→ THE PROBLEM: Check each line of the data for "computer", and copy the ones that have it.

→ EXERCISE INPUT:
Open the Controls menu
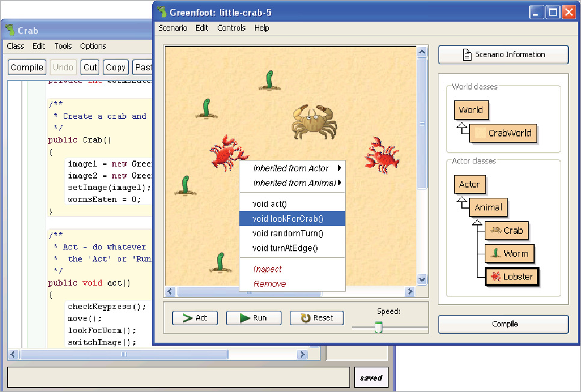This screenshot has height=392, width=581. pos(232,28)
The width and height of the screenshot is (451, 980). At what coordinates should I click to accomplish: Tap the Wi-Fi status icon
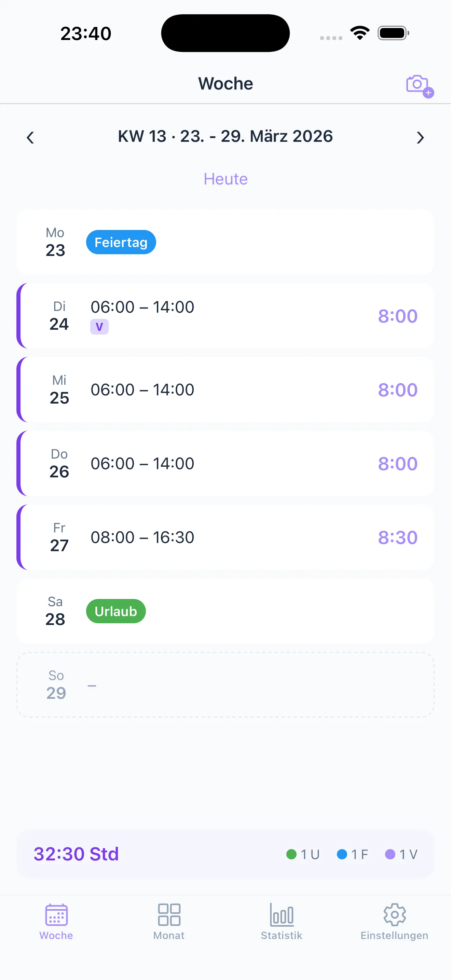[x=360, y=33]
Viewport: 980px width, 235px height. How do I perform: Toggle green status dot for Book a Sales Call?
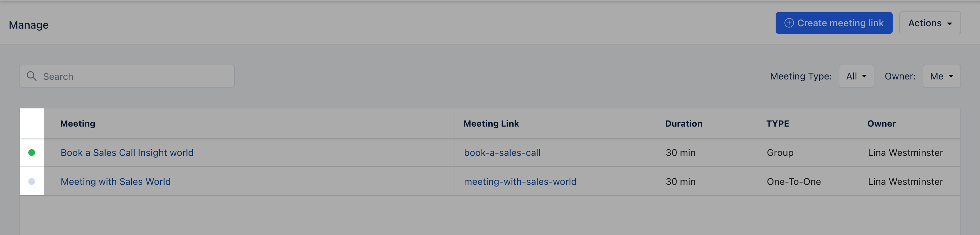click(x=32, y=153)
==
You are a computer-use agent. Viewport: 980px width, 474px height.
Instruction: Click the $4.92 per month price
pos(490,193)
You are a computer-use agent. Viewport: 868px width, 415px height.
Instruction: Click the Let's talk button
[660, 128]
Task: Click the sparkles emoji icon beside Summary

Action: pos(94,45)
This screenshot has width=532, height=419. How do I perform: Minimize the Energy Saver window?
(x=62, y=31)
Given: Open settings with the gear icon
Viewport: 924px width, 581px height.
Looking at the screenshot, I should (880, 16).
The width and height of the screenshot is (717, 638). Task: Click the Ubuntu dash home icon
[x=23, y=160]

→ OUTPUT OF THE EXERCISE:
You are a computer-use agent. Viewport: 980px width, 474px height.
You are a computer-use agent. Viewport: 868px width, 415px height.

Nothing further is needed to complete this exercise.